— TASK INSTRUCTIONS —
Could you pick up the article on World Labs' three spatial intelligence papers right after its final line and keep writing it?

Articles / World Labs Releases Three Foundational Papers on Spatial Intelligence

World Labs Releases Three Foundational Papers on Spatial Intelligence

15 6 月, 2026 5 min read 3D-generationspatial-intelligence

World Labs Releases Three Foundational Papers on Spatial Intelligence

World Labs Announcement

Today, World Labs — the spatial intelligence company co-founded by Dr. Fei-Fei Li — unveiled three technical papers on the same day. All three were led by internal interns and converge on a shared vision: leveraging mature 2D generative models trained on massive image datasets to dramatically lower the barrier for high-fidelity 3D content generation.

This marks World Labs’ first-ever academic publication release, as confirmed by co-founder Justin Johnson.

Three-Paper Overview


Why 3D Generation Remains Hard — And Why This Shift Matters

The real world is inherently 3D — yet most training data (photos, videos, web images) is 2D. Depth, occlusion, volumetric structure, and geometric consistency are absent in flat pixels. Transitioning to 3D introduces exponential complexity: scarce ground-truth 3D supervision, ambiguous inverse projections, and brittle geometry optimization.

For years, researchers have pursued a pragmatic path: transfer priors from powerful 2D diffusion models into 3D tasks — rather than training monolithic 3D generators from scratch. World Labs’ trio of papers advances this paradigm across distinct yet complementary axes.

3D Challenge Illustration


🌐 World Tracing: Pixel-Aligned Multilayer Geometry Beyond the Visible

“Let every pixel point to a full 3D world.”

— SUPPLIED MATERIAL —
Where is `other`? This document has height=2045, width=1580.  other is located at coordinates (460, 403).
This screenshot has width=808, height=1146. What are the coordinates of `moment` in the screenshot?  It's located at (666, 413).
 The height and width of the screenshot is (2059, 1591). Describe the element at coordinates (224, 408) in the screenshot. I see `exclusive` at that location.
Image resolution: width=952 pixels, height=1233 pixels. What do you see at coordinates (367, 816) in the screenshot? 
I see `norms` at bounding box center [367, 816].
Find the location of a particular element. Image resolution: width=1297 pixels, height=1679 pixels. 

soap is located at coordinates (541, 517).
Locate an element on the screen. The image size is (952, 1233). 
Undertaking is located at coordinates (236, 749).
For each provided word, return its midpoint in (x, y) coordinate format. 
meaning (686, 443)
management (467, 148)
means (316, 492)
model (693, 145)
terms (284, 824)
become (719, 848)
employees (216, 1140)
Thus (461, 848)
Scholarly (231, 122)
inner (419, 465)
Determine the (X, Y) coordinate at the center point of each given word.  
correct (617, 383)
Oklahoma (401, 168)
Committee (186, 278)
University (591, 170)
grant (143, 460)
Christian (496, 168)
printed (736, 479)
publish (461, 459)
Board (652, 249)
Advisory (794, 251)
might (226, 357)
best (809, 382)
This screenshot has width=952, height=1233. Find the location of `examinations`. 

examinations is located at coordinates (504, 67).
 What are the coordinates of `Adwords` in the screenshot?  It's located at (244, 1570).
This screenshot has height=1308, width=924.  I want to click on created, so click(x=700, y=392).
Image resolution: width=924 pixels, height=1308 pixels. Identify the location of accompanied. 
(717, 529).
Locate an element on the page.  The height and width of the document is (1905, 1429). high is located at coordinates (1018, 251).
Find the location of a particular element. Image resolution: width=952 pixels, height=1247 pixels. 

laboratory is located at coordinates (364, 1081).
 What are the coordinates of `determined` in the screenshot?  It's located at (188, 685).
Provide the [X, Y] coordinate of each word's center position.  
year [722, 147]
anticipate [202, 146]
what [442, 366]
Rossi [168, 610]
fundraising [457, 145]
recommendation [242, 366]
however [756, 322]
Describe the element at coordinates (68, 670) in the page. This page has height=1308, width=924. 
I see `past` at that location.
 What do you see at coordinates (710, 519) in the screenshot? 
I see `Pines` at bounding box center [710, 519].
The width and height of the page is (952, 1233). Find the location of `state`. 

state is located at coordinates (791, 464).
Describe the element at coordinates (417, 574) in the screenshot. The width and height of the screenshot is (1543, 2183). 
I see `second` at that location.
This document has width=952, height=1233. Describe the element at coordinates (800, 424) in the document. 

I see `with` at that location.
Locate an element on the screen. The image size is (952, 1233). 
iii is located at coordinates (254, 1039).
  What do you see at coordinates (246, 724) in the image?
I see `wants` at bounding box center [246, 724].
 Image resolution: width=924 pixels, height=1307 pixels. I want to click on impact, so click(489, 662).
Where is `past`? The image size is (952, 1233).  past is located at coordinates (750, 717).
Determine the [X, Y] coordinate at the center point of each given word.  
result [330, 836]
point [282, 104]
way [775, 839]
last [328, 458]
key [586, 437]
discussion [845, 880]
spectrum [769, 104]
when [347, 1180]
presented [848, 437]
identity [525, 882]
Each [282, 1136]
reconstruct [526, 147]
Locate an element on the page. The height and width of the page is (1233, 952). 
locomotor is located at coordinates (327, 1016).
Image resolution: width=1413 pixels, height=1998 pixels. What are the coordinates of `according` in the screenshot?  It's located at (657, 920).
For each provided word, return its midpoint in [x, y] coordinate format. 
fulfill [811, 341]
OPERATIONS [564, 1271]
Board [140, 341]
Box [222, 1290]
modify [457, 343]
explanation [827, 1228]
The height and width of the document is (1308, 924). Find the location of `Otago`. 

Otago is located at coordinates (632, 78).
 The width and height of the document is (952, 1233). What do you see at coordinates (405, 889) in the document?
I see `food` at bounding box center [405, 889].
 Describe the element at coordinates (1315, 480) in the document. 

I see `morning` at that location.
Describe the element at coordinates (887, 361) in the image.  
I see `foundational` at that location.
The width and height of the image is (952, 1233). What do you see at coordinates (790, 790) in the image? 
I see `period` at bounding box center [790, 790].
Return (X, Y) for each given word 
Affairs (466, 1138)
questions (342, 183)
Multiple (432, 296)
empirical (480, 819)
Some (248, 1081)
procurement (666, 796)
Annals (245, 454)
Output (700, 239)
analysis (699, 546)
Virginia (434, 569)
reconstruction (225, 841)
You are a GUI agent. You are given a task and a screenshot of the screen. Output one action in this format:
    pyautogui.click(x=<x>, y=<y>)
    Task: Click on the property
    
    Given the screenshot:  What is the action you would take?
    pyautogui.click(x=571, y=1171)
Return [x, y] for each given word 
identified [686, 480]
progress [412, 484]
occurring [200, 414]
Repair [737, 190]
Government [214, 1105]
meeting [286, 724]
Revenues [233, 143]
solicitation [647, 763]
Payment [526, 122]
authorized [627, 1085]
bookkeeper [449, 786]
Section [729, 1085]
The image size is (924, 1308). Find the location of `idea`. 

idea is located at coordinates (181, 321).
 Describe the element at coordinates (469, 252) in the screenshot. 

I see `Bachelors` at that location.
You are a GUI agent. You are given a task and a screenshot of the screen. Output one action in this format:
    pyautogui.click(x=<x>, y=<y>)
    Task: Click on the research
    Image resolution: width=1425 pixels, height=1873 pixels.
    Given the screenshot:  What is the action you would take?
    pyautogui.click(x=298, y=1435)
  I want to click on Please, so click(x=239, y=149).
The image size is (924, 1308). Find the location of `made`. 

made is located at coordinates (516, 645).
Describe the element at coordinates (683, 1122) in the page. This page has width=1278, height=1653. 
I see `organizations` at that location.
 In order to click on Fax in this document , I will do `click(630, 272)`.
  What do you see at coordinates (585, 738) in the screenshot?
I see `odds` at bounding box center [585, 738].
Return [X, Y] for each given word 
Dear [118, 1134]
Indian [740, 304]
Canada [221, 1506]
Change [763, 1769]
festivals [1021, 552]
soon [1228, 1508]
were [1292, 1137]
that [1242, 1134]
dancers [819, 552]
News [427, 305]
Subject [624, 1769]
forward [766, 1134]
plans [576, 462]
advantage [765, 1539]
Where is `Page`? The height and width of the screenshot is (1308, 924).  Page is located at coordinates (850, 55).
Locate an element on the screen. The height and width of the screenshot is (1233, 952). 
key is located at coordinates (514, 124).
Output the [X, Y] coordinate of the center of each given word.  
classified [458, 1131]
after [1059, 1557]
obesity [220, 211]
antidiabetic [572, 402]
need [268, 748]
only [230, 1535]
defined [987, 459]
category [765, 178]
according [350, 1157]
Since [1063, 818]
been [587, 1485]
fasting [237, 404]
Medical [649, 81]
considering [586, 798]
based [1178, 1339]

— OUTPUT OF THE EXERCISE —
Traditional single-image 3D reconstruction faces a trade-off:
Depth estimation → accurate but surface-only;
Generative completion → rich but often hallucinatory.

World Tracing bridges both — by predicting not just one 3D point per pixel, but an ordered stack of 3D coordinates along each viewing ray:
– Layer 0 = visible surface;
– Deeper layers = occluded geometry behind foreground objects.

This pixel-aligned multilayer XYZ stack preserves strict fidelity to input imagery while enabling deep geometric reasoning.

World Tracing Architecture

Key Details:

  • Title: World Tracing: Generative Pixel-Aligned Geometry Beyond the Visible
  • arXiv: 2606.13652
  • Project Page: haoz19.github.io/world-tracing-page
  • Lead: Hao Zhang; collaborators include Ben Mildenhall, Christoph Lassner, Gengshan Yang

The method uses diffusion modeling over ordered depth values, enabling probabilistic, uncertainty-aware inference — critical when reconstructing unobserved geometry. It supports static scenes, indoor/outdoor environments, and even dynamic world modeling — with open code, Hugging Face demo, and interactive project site.

World Tracing Demo


🧠 Modality Forcing: Unifying Generation & Perception in One Diffusion Model

“One model, fluent in color, text, and depth.”

Image generation and depth estimation have historically lived in silos — requiring separate architectures, data, and objectives. But what if one pre-trained text-to-image model could also perceive spatial structure?

Modality Forcing answers yes — by introducing per-modality noise scheduling in diffusion training:
– RGB and depth channels receive independent noise levels;
– Losses are computed separately per modality;
– At inference, fixing one modality’s noise to zero enables conditional generation (I→D or D→I), or joint synthesis.

Crucially, depth is modeled directly in pixel space, enabling learning from sparse real-world depth annotations — no need for synthetic, densely labeled datasets.

Modality Forcing Diagram

Key Details:

Unlike prior multi-task models (e.g., Marigold, Depth Pro), Modality Forcing treats generation and perception as two sides of the same diffusion process. This unified capability directly strengthens World Labs’ Marble platform — ensuring consistent, self-aligned 3D world generation without cascaded errors between depth estimation and rendering modules.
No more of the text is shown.